▶ _Data items_
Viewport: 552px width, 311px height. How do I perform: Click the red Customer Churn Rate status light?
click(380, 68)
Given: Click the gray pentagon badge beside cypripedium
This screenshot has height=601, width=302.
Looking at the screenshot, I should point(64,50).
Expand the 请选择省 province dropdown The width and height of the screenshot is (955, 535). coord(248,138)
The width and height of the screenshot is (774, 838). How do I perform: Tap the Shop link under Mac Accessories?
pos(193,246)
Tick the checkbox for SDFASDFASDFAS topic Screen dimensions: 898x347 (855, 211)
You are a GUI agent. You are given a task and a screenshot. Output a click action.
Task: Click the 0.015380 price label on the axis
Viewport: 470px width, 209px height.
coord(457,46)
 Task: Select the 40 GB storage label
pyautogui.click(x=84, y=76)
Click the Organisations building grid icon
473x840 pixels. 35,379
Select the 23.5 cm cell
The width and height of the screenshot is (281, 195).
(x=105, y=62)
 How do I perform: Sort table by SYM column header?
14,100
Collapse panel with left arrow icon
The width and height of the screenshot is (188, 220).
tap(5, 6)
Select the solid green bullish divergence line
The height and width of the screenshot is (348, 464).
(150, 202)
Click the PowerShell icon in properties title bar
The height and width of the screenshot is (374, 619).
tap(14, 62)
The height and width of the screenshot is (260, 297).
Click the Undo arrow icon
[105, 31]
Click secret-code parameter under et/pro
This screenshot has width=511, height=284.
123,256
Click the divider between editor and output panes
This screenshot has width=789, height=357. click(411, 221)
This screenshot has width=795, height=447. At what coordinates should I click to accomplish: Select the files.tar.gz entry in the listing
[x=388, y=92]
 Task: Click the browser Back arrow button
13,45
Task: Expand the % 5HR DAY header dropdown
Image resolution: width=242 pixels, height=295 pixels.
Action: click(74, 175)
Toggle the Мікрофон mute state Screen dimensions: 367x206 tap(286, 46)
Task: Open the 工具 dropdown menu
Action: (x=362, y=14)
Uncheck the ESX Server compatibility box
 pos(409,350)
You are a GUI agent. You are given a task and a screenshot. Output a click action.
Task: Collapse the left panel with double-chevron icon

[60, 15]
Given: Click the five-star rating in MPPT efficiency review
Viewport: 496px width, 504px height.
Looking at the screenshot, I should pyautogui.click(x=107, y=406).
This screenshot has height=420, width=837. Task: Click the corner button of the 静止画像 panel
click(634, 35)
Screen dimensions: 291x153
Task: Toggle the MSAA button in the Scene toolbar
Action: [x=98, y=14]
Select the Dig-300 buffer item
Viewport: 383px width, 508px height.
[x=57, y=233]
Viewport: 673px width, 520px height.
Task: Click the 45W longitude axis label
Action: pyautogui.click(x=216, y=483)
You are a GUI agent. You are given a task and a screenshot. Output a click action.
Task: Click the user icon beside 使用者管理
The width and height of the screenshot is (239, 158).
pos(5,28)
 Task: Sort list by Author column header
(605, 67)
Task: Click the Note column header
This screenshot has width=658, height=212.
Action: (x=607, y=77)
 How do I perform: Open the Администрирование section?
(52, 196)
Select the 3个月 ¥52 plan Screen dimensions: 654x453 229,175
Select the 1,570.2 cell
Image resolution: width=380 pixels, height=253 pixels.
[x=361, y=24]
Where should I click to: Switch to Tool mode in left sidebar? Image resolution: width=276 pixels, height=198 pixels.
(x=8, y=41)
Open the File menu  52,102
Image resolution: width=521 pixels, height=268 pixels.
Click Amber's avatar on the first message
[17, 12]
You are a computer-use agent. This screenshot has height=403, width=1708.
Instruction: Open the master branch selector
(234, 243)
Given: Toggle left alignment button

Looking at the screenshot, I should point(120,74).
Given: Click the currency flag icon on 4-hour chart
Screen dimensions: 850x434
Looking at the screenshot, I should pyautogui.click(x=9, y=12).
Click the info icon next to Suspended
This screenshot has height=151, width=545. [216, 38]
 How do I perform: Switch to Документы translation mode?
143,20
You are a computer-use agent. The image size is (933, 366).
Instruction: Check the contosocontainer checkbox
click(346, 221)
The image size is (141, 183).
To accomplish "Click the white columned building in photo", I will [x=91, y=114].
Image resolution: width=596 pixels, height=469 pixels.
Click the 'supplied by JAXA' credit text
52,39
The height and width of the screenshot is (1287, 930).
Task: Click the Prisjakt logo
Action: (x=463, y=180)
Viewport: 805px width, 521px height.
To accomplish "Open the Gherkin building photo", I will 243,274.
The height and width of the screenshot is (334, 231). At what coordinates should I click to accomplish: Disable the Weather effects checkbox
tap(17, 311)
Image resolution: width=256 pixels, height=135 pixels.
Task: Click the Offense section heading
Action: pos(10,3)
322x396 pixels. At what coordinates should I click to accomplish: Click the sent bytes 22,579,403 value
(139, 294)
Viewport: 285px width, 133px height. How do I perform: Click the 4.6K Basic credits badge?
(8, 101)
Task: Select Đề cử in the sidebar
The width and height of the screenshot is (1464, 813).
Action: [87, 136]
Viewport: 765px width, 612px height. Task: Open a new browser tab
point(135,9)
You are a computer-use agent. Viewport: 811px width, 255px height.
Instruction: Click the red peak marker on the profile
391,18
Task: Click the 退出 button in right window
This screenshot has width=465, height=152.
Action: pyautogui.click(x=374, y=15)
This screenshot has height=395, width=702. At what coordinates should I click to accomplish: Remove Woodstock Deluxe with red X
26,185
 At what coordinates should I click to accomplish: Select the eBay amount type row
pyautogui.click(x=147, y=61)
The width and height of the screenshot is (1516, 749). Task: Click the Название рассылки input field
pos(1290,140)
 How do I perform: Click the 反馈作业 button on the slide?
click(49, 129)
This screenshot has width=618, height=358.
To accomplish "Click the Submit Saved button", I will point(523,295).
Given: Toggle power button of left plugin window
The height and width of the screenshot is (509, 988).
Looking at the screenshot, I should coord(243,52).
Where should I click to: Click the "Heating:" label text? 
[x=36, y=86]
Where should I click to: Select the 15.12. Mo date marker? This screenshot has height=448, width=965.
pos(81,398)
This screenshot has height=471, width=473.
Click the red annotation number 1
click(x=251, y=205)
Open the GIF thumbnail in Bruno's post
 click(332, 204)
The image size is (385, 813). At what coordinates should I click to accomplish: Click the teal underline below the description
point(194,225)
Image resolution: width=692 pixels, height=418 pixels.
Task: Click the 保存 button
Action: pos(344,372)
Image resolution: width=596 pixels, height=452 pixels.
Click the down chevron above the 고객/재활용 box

▶ _Exercise goal_
Every entry must be output again exactly as it was given.

▶ _Finished exercise_
Viewport: 552px width, 311px height. How do I perform: Click the red Customer Churn Rate status light?
click(380, 68)
Given: Click the gray pentagon badge beside cypripedium
This screenshot has height=601, width=302.
Looking at the screenshot, I should point(64,50).
Expand the 请选择省 province dropdown The width and height of the screenshot is (955, 535). coord(248,138)
The width and height of the screenshot is (774, 838). How do I perform: Tap the Shop link under Mac Accessories?
pos(193,246)
Tick the checkbox for SDFASDFASDFAS topic Screen dimensions: 898x347 (855, 211)
You are a GUI agent. You are given a task and a screenshot. Output a click action.
Task: Click the 0.015380 price label on the axis
Viewport: 470px width, 209px height.
coord(457,46)
 Task: Select the 40 GB storage label
pyautogui.click(x=84, y=76)
Click the Organisations building grid icon
473x840 pixels. 35,379
Select the 23.5 cm cell
The width and height of the screenshot is (281, 195).
(x=105, y=62)
 How do I perform: Sort table by SYM column header?
14,100
Collapse panel with left arrow icon
The width and height of the screenshot is (188, 220).
tap(5, 6)
Select the solid green bullish divergence line
The height and width of the screenshot is (348, 464).
(150, 202)
Click the PowerShell icon in properties title bar
The height and width of the screenshot is (374, 619).
tap(14, 62)
The height and width of the screenshot is (260, 297).
Click the Undo arrow icon
[105, 31]
Click secret-code parameter under et/pro
This screenshot has width=511, height=284.
123,256
Click the divider between editor and output panes
This screenshot has width=789, height=357. click(411, 221)
This screenshot has width=795, height=447. At what coordinates should I click to accomplish: Select the files.tar.gz entry in the listing
[x=388, y=92]
 Task: Click the browser Back arrow button
13,45
Task: Expand the % 5HR DAY header dropdown
Image resolution: width=242 pixels, height=295 pixels.
Action: click(74, 175)
Toggle the Мікрофон mute state Screen dimensions: 367x206 tap(286, 46)
Task: Open the 工具 dropdown menu
Action: (x=362, y=14)
Uncheck the ESX Server compatibility box
 pos(409,350)
You are a GUI agent. You are given a task and a screenshot. Output a click action.
Task: Collapse the left panel with double-chevron icon

[60, 15]
Given: Click the five-star rating in MPPT efficiency review
Viewport: 496px width, 504px height.
Looking at the screenshot, I should pyautogui.click(x=107, y=406).
This screenshot has height=420, width=837. Task: Click the corner button of the 静止画像 panel
click(634, 35)
Screen dimensions: 291x153
Task: Toggle the MSAA button in the Scene toolbar
Action: [x=98, y=14]
Select the Dig-300 buffer item
Viewport: 383px width, 508px height.
[x=57, y=233]
Viewport: 673px width, 520px height.
Task: Click the 45W longitude axis label
Action: pyautogui.click(x=216, y=483)
You are a GUI agent. You are given a task and a screenshot. Output a click action.
Task: Click the user icon beside 使用者管理
The width and height of the screenshot is (239, 158).
pos(5,28)
 Task: Sort list by Author column header
(605, 67)
Task: Click the Note column header
This screenshot has width=658, height=212.
Action: (x=607, y=77)
 How do I perform: Open the Администрирование section?
(52, 196)
Select the 3个月 ¥52 plan Screen dimensions: 654x453 229,175
Select the 1,570.2 cell
Image resolution: width=380 pixels, height=253 pixels.
[x=361, y=24]
Where should I click to: Switch to Tool mode in left sidebar? Image resolution: width=276 pixels, height=198 pixels.
(x=8, y=41)
Open the File menu  52,102
Image resolution: width=521 pixels, height=268 pixels.
Click Amber's avatar on the first message
[17, 12]
You are a computer-use agent. This screenshot has height=403, width=1708.
Instruction: Open the master branch selector
(234, 243)
Given: Toggle left alignment button

Looking at the screenshot, I should point(120,74).
Given: Click the currency flag icon on 4-hour chart
Screen dimensions: 850x434
Looking at the screenshot, I should pyautogui.click(x=9, y=12).
Click the info icon next to Suspended
This screenshot has height=151, width=545. [216, 38]
 How do I perform: Switch to Документы translation mode?
143,20
You are a computer-use agent. The image size is (933, 366).
Instruction: Check the contosocontainer checkbox
click(346, 221)
The image size is (141, 183).
To accomplish "Click the white columned building in photo", I will [x=91, y=114].
Image resolution: width=596 pixels, height=469 pixels.
Click the 'supplied by JAXA' credit text
52,39
The height and width of the screenshot is (1287, 930).
Task: Click the Prisjakt logo
Action: (x=463, y=180)
Viewport: 805px width, 521px height.
To accomplish "Open the Gherkin building photo", I will 243,274.
The height and width of the screenshot is (334, 231). At what coordinates should I click to accomplish: Disable the Weather effects checkbox
tap(17, 311)
Image resolution: width=256 pixels, height=135 pixels.
Task: Click the Offense section heading
Action: pos(10,3)
322x396 pixels. At what coordinates should I click to accomplish: Click the sent bytes 22,579,403 value
(139, 294)
Viewport: 285px width, 133px height. How do I perform: Click the 4.6K Basic credits badge?
(8, 101)
Task: Select Đề cử in the sidebar
The width and height of the screenshot is (1464, 813).
Action: [87, 136]
Viewport: 765px width, 612px height. Task: Open a new browser tab
point(135,9)
You are a computer-use agent. Viewport: 811px width, 255px height.
Instruction: Click the red peak marker on the profile
391,18
Task: Click the 退出 button in right window
This screenshot has width=465, height=152.
Action: pyautogui.click(x=374, y=15)
This screenshot has height=395, width=702. At what coordinates should I click to accomplish: Remove Woodstock Deluxe with red X
26,185
 At what coordinates should I click to accomplish: Select the eBay amount type row
pyautogui.click(x=147, y=61)
The width and height of the screenshot is (1516, 749). Task: Click the Название рассылки input field
pos(1290,140)
 How do I perform: Click the 反馈作业 button on the slide?
click(49, 129)
This screenshot has width=618, height=358.
To accomplish "Click the Submit Saved button", I will point(523,295).
Given: Toggle power button of left plugin window
The height and width of the screenshot is (509, 988).
Looking at the screenshot, I should coord(243,52).
Where should I click to: Click the "Heating:" label text? 
[x=36, y=86]
Where should I click to: Select the 15.12. Mo date marker? This screenshot has height=448, width=965.
pos(81,398)
This screenshot has height=471, width=473.
Click the red annotation number 1
click(x=251, y=205)
Open the GIF thumbnail in Bruno's post
 click(332, 204)
The image size is (385, 813). At what coordinates should I click to accomplish: Click the teal underline below the description
point(194,225)
Image resolution: width=692 pixels, height=418 pixels.
Task: Click the 保存 button
Action: pos(344,372)
Image resolution: width=596 pixels, height=452 pixels.
Click the down chevron above the 고객/재활용 box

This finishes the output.